Bu, karşılıklı bir şey değildir. Evet, Alevilerde de vardır ama diğerlerinin
yatıklarının, ettiklerinin, söylediklerinin doğal bir sonucudur bu. Yani ortada
bir mağdur vardır. Eşitler arası bir çelişki değildir bu.
*Türkiye’de Alevi olmayanların asla kavrayamayacağı bir
sosyal psikoloji vardır. Bu iddiam ezelin bütün kimlikler için geçerlidir. Çok
iddialı olmayın, olmayalım. Tam olarak kavrayamayız o “şeyi”. İstediğimiz kadar
gelişkin birey olalım.
*Türkiye’de 10, 15 milyon arası Alevi olduğunu tahmin
ediyorum ve bu sayı azımsanmayacak bir sayıdır.
*İyi ki Aleviler var diye düşünüyorum.
*Bu düşüncem onların sahip olduğu siyasal konumlanıştan
dolayıdır…Yoksa Alevilerin ritüelleri, ana akım İslam’ın ritüellerinden daha az
mantıksız değil.
*Aleviler asla ve asla merkez sağa ikna olmazlar. İyi ki
demem bundandır. Ancak...Son yıllarda asimilasyonların ciddi oranda arttığını
gözlemliyorum. Kandil, Cuma kutlayan Aleviler, oruç tutan Aleviler sayısında
artış var ama bu artış geneli etkileyecek kadar çok değil. Yine de acaba’yı
aklımın bir köşesinde tutuyorum.
*Ali nasıl bir insandı? Ali o dönemde diğerlerinden temel
yorum farkı olmayan bir feodal egemendi. Hayata, topluma, kadınlara, eğitim
öğretime bakış açısı Ebu Bekir, Osman ve Ömer gibidir. Aralarında temel bir
bakış açısı farklılığı olabilmesi mümkün değil. Siyasi ilişkilerde, hareket
tarzında farklılıklar olabilir. Olmayabilir de. Sorun büyük oranda koltuk
kavgası ama elbette mitler öyle demiyor. İslam tarihi büyük oranda efsanelere
dayanır.
*Evet, Aleviler CHP için çantada kekliktir.

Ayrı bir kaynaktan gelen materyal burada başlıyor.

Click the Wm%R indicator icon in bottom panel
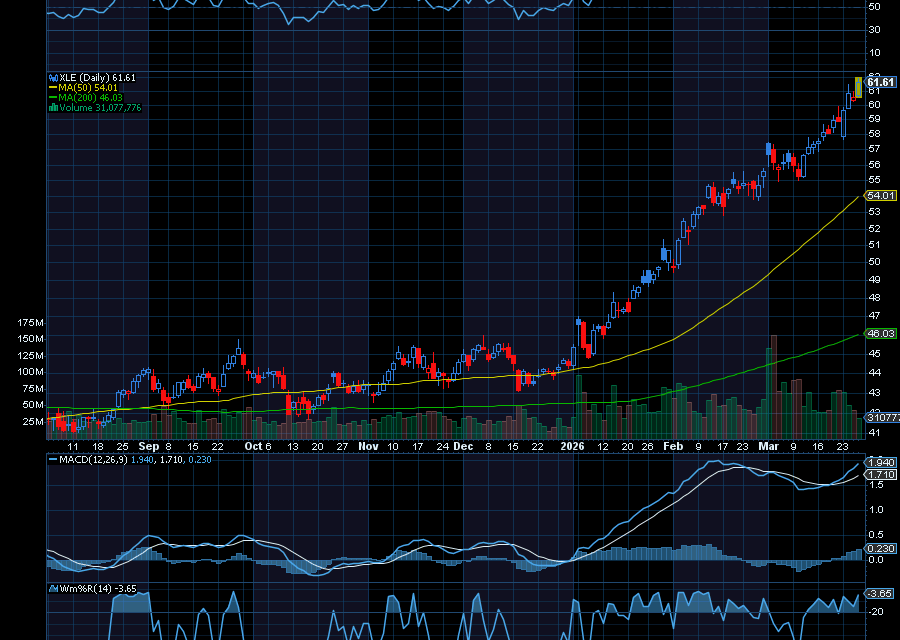The image size is (900, 640). pos(55,590)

*Türk Alevilerinde ciddi oranda bir ırkçılaşma var. MHP’ye
oy verenler var. Bu kadar cahillik şaşılacak bir şey. Kürt sorunuyla ilgili
toplumun çoğuyla aynı şeyi düşünüyorlar. Zaten Kürt sorunuyla ilgili hemen
hemen Kürtler dışında herkes aynı şeyi düşünüyor.
*Kürt ve Alevi olanların sayısı çok az ve bu insanlar Kürt
Hareketi’nin temel yönelimini belirleyemezler. Zaten bunlar için Alevilik
Kürtlükten çok daha baskın bir kimlik. Önemlice bir bölümü, tuhaf bir şekilde
Kemalist.
*Bazı Kürtlerin Alevi olmaları da hayli ilginç. Anadolu’nun
orta bölümlerinde görülüyorlar. Merkezi otoritenin eksiklerinden, kitle
iletişim araçlarının yoksunluğundan, merkezi bir eğitim politikasının
olmamasından.
*Aleviler aydın insanlar mıdır? Bu da hem evet hem hayır.

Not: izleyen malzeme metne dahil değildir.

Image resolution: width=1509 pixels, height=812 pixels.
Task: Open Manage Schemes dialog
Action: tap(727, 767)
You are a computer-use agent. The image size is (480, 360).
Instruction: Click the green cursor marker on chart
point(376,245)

Yedinci, sekizinci yüzyılın Arap coğrafyasının yaşam şekliyle stoplanmış ve
diyalektiğe direnen bir yaşam tarzına sahip değillerdir. Bu anlamda evet. Ama
bu topluma egemen lümpen ve feodal kalıplardan azade de değillerdir. Yine de
haksızlık etmemek gerekir. Söz konusu olan yaşam tarzıysa, ilerleme olayına
açık olma durumuysa, gelişme ihtimaliyse Sünni topluma göre çok daha
ileridedirler.
*Katliamlar meselesi...Bütün unsurlarıyla bir yok edilme
yani bir soykırım yoktur. Yavuz Sultan Selim zamanında Anadolu topraklarında
çok yoğun bir İran propagandası vardı. Bu propagandayı yapan ve Anadolu’daki
topluluklarla organik bağ kurmuş aracılar vardı. Yavuz Sultan Selim bunları
öldürmüştür. Tabi bu arada bu tür işlerde her zaman olduğu gibi ilgisi olmayan bir
takım insanlar da telef olmuştur. Ciddi tarihçi Emecen’in kitabında 30 bin
rakamı gördüm. O dönemde Anadolu’da yaşayan bu toplulukların sayısı bu rakamdan
çok daha fazladır. Yavuz Sultan Selim’in derdi, İran üzerinde siyasi bir
egemenlik kurmaktı. O siyasi kavgayı kazanmaktı. O dönemde olmayan bir kelime
olarak “Alevileri” bütünüyle yok etmek değildi. Sonra bunlar zorunlu göçe ve
asimilasyona tabi tutulmuşlardır. Egemen ideoloji, daha sonraları psikolojik
tahribat amaçlı küçük katliamlar yapmaya devam etmiştir.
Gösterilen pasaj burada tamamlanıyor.